The message classes all subclass the base abstract class Message. Message, for the most part, merely enforces an interface, in this case, the getMessageBytes method for getting a lump of bytes to transmit over the network. If not for the utility methods, makePrefix and zeroPadToLength, Message could have been written as an interface rather than as a class.
Most of the message bodies are fairly monotonous string and byte-array manipulations.

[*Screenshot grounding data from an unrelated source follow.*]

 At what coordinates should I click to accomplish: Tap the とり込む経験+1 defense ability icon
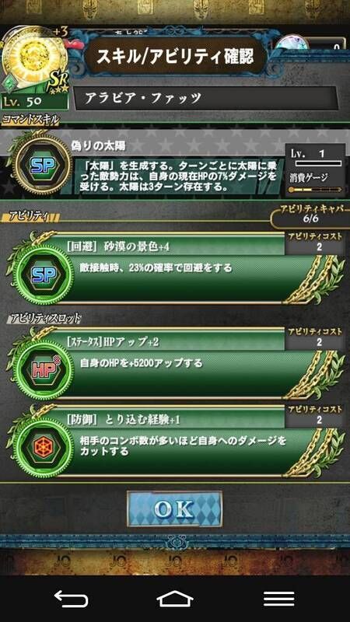(43, 446)
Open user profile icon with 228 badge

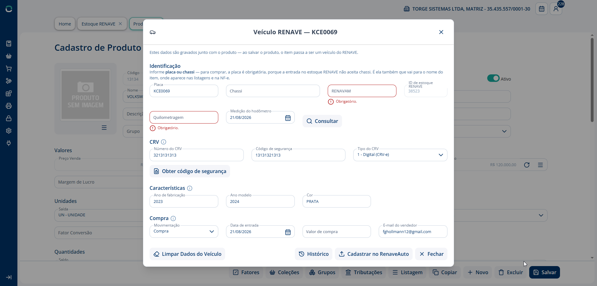click(556, 9)
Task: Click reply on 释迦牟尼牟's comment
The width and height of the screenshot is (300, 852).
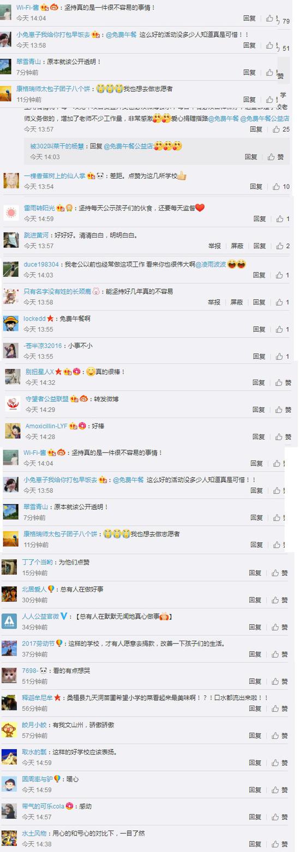Action: [x=255, y=709]
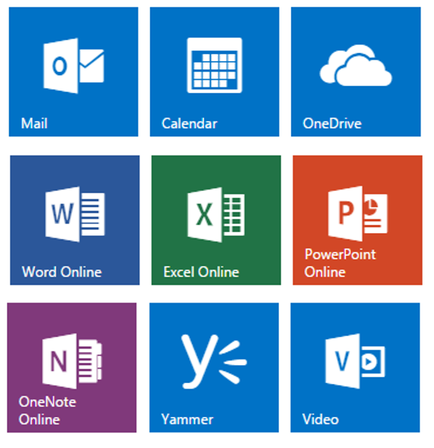The image size is (434, 448).
Task: Launch the PowerPoint 'P' slide icon
Action: tap(357, 213)
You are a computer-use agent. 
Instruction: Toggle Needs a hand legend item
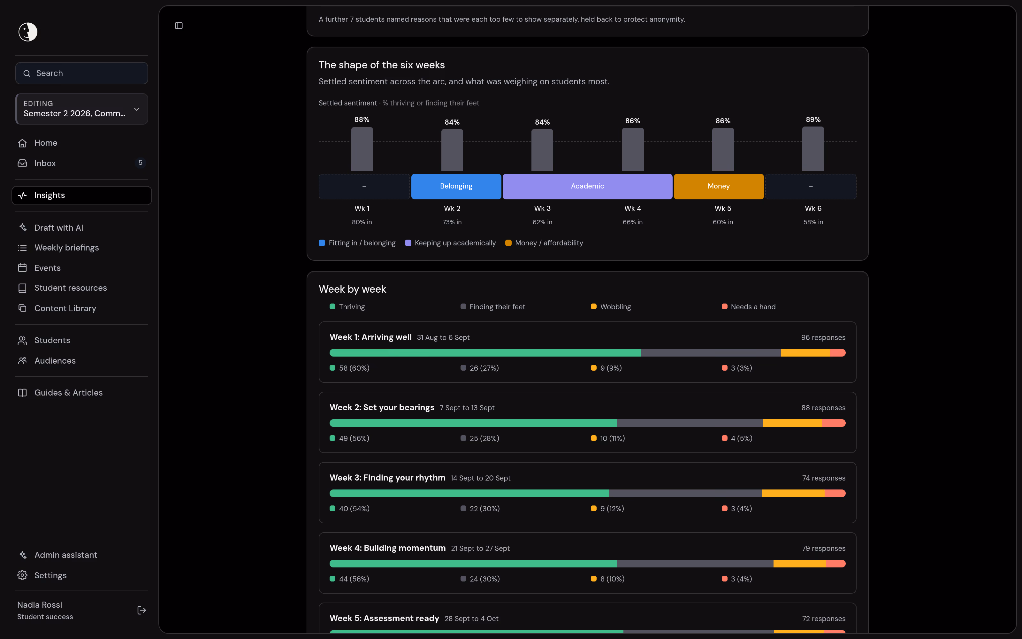click(x=749, y=307)
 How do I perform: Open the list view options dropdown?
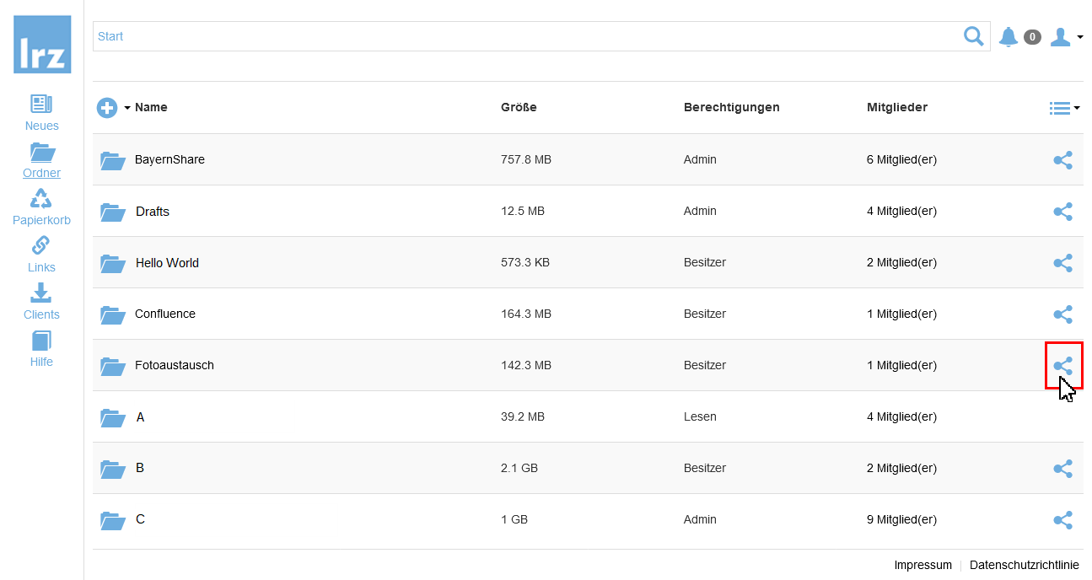click(1064, 108)
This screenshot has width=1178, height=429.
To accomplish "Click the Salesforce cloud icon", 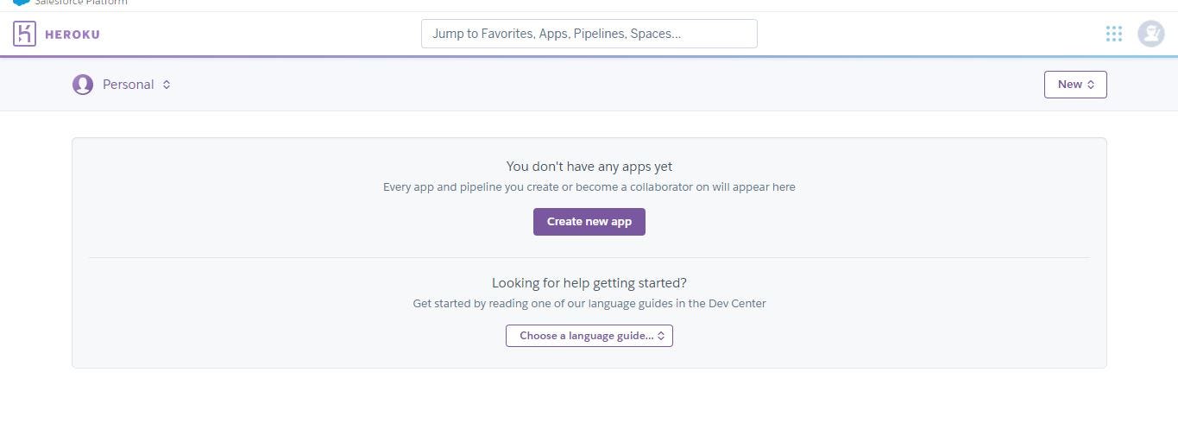I will (21, 3).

When sending a message, the theory of message creation is that:
the constructor stores the distinct fields
createMessage fills the byte array msg with the actual message text
getMessageBytes returns the msg byte array which can be sent over the net
On the parsing end, the steps are even simpler:
the constructor does nothing
parse takes the message as a byte array and reduces it to the constituent fields
the constituent fields, as public members, can now be used by whoever called Message.parse
Writing the messages this way means that the receiver of a message only needs to read the first four bytes, instantiate the proper message class based on those four bytes, then call parse to break the message up properly.
As written, the message classes are not particularly efficient, as they stage message data a couple of times before getting it into, or out of, the actual msg byte array. This is a debugging tool that allows us to dump constituent parts at various stages of construction/parsing.
There are a few things to note about the data carried by the messages. There is one ID that uniquely labels a ‘run’ of a particular agent. This ID is generated on the AgentLauncher, and, for this version, consists of the lead class file name, and a date/time stamp. This should be sufficient to ensure uniqueness.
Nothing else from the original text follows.